QIAGEN IPA also presents the multi-dataset / multi-measurement results in a table view that can be exported. Figure 2 shows an example of a portion of that table.
The same genes shown in Figure 1 above are shown here in the new table view within the Overlay Datasets, Analyses & Lists tool, though in this table a line is drawn to connect the bars when possible to help visualize patterns.
Elucidate possible mechanisms driving gene expression results by simultaneously overlaying both gene expression analysis and variant loss/gain datasets on a pathway or network. In this way you can see which genes are differentially expressed and harbor potentially deleterious variants.
Quickly see which diseases, functions, and phenotypes are associated with differentially expressed isoforms in your RNA-seq experiment using QIAGEN IPA’s new IsoProfilerBETA. Get early access to IsoProfiler as part of Advanced Analytics.
Simply filter to determine if certain isoforms (splice variants and their products) are known to drive a disease or process. For example, Figure 1 shows isoforms driving metastatic processes in a human breast cancer RNA-seq dataset.Fig 1. IsoProfiler results. The table displays all the isoforms that have a curated relationship to a biological function, phenotype, or disease. In this example, the table has been filtered to display the isoforms known to be involved in metastasis. This isoform of ADAM12 is upregulated in the dataset, providing an avenue of experimental inquiry – perhaps this short form is responsible for the aggressiveness of these breast cancer cells. Fig 2. ADAM12 isoform view shows that a shorter isoform, ADAM12S, is upregulated in the breast cancer cells, with a fold change of 66.3.

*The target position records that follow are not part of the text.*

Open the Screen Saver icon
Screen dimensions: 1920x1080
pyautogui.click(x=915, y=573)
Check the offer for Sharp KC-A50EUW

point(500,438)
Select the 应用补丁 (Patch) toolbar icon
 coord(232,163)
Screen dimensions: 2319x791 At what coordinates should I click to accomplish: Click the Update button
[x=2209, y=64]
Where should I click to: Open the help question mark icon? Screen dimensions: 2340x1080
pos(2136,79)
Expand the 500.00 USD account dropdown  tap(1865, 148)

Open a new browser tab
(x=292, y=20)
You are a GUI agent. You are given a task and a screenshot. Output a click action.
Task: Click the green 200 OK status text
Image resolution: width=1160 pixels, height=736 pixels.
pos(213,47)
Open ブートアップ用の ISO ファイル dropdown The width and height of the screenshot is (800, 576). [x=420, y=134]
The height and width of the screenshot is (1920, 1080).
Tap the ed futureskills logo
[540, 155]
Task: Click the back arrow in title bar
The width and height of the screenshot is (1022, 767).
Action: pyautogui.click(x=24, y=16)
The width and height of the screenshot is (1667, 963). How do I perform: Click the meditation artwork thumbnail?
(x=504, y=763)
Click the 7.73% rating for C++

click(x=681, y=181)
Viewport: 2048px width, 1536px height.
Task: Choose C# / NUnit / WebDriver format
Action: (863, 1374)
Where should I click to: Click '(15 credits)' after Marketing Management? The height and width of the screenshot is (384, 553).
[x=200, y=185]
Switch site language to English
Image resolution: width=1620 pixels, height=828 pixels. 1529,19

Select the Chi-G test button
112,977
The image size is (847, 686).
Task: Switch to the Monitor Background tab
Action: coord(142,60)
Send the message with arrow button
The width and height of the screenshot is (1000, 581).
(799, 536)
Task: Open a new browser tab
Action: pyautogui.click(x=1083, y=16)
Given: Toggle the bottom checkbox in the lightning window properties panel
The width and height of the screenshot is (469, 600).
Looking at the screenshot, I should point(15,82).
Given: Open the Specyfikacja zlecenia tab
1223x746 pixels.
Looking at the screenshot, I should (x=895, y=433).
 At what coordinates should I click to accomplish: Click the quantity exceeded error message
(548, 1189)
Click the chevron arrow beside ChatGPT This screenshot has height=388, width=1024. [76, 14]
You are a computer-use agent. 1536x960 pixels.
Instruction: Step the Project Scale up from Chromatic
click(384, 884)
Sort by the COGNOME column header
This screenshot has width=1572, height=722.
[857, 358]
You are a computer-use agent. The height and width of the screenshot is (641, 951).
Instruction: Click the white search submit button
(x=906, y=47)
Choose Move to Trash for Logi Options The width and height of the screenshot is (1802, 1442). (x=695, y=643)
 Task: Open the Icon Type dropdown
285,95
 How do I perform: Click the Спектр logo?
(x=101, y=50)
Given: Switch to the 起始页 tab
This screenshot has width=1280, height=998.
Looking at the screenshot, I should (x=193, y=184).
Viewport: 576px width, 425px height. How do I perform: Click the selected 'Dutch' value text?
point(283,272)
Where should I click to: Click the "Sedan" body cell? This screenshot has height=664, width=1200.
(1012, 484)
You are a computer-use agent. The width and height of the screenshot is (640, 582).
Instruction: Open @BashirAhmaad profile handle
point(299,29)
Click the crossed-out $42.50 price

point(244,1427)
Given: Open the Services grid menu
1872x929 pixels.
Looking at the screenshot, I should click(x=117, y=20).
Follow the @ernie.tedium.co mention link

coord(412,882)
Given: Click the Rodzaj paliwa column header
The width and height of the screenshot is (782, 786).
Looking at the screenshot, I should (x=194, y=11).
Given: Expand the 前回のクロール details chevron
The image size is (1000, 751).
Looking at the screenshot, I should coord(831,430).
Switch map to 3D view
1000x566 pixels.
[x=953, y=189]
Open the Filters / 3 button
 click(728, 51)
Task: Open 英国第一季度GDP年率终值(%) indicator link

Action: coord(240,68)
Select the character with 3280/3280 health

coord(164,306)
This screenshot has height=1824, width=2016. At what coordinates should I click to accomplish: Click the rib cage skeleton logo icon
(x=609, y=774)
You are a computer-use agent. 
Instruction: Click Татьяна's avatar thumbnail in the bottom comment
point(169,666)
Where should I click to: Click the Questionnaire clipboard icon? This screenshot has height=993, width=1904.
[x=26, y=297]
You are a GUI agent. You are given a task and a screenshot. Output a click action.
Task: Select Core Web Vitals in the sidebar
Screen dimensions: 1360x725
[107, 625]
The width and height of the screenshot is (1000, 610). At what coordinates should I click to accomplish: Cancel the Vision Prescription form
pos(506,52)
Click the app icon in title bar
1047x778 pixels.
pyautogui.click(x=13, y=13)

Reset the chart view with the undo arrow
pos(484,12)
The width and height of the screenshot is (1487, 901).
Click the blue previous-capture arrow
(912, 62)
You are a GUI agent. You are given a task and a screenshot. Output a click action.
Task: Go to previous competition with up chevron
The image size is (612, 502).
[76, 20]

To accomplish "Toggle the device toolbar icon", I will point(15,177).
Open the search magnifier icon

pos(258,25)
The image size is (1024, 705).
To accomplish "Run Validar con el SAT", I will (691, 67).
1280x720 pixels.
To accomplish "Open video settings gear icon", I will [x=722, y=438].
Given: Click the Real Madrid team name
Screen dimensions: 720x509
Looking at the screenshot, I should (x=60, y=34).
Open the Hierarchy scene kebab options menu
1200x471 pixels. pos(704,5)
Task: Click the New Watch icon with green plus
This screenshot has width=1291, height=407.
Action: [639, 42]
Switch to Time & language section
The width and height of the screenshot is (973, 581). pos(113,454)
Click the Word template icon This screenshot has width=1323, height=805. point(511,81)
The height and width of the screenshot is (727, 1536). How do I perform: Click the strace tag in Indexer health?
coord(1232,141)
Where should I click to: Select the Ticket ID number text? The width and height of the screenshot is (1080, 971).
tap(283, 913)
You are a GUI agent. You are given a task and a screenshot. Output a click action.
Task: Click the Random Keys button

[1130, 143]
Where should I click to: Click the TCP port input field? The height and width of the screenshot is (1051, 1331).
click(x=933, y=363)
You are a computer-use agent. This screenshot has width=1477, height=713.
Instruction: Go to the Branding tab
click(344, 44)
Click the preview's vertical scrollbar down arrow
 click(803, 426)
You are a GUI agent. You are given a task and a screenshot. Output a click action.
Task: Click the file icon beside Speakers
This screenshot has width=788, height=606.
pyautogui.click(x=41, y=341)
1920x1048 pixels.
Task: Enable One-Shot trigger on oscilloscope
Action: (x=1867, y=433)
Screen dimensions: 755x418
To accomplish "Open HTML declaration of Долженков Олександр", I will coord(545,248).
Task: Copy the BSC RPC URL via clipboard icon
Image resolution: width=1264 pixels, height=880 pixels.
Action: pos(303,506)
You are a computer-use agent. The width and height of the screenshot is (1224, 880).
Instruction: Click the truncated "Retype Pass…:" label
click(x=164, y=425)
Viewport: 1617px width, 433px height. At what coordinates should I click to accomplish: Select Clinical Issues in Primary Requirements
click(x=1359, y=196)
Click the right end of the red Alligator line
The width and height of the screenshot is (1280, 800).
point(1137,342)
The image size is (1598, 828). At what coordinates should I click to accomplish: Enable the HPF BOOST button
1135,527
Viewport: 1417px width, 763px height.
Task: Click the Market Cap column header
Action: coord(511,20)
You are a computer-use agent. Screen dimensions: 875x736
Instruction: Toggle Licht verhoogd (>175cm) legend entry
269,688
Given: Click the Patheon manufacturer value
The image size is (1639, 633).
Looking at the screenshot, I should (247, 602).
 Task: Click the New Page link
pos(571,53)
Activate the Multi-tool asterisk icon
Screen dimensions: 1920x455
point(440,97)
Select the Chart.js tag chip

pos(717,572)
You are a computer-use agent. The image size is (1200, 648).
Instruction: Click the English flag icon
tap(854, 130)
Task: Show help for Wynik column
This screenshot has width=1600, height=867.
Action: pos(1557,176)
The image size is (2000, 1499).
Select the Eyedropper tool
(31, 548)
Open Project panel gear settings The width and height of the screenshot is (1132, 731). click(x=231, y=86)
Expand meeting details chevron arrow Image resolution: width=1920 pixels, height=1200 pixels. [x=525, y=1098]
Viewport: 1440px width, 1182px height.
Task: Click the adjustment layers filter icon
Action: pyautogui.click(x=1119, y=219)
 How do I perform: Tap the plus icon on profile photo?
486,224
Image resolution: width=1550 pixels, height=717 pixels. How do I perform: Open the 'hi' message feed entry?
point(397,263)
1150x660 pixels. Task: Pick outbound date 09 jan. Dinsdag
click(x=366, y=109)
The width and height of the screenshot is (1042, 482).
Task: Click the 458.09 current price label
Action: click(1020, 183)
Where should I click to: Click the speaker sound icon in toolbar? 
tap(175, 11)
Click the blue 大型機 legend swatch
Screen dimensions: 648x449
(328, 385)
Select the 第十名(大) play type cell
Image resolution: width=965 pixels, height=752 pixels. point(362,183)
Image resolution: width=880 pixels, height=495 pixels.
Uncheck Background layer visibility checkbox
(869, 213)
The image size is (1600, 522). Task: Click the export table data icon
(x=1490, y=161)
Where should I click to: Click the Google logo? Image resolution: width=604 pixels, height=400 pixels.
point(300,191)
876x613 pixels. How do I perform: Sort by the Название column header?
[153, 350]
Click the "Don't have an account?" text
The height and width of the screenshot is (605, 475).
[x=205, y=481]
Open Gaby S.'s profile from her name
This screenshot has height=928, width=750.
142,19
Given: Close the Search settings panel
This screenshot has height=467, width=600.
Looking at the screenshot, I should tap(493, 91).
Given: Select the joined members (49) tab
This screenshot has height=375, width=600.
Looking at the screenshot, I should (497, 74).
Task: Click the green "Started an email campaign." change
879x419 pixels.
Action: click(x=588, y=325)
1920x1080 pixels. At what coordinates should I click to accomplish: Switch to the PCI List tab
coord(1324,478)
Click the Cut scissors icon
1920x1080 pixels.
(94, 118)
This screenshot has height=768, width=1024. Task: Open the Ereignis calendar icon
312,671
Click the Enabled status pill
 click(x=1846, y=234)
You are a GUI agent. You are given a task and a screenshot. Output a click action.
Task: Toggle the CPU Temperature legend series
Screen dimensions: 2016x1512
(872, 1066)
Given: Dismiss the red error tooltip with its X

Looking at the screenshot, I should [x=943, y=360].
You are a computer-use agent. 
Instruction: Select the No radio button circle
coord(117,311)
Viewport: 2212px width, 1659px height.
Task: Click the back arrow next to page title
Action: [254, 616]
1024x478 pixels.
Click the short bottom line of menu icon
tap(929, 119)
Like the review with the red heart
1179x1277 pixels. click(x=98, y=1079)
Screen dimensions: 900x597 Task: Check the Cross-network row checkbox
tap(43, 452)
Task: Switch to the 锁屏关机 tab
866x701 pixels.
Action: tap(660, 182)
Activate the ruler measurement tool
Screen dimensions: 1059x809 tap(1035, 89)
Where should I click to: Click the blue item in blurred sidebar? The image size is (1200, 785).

Import genetic gain/loss information for a set of genes and predict the variant effect on diseases, functions, phenotypes and canonical pathways. QIAGEN IPA now supports a new data type for gain or loss of function variants that result from genome or transcriptome sequencing data.
Overlay Gain or Loss of function variant values onto genes on networks and pathways to display their effects on genes and use MAP (Molecule Activity Predictor) to compute the impact on neighboring connected genes.Fig 3. Gain or Loss of function variants (green-colored nodes indicating loss of function variant) in genes on the ERK5 Signaling Pathway could lead to increased cell survival and decreased gene expression in this endometrioid endometrial carcinoma analysis.
Combining Gain or Loss of Function variant data with expression data unlocks the ability to investigate whether upstream regulator predictions based on expression data may in fact derive from variants that activate or inactivate the regulator itself.
Using Upstream Regulator Analysis, if there are cases where an upstream molecule has been predicted to be activated or inhibited, you can quickly discover if the gene for that regulator has a corresponding gain or loss of function variant.Fig 4. Upstream regulator analysis of an endometrioid endometrial cancer patient (tumor vs. normal adjacent tissue). The result shows that the NFKBIA protein is predicted to be an inhibited upstream regulator AND has a likely loss of function (see red box above), which corresponds with and may explain the predicted loss of its activity as an upstream regulator.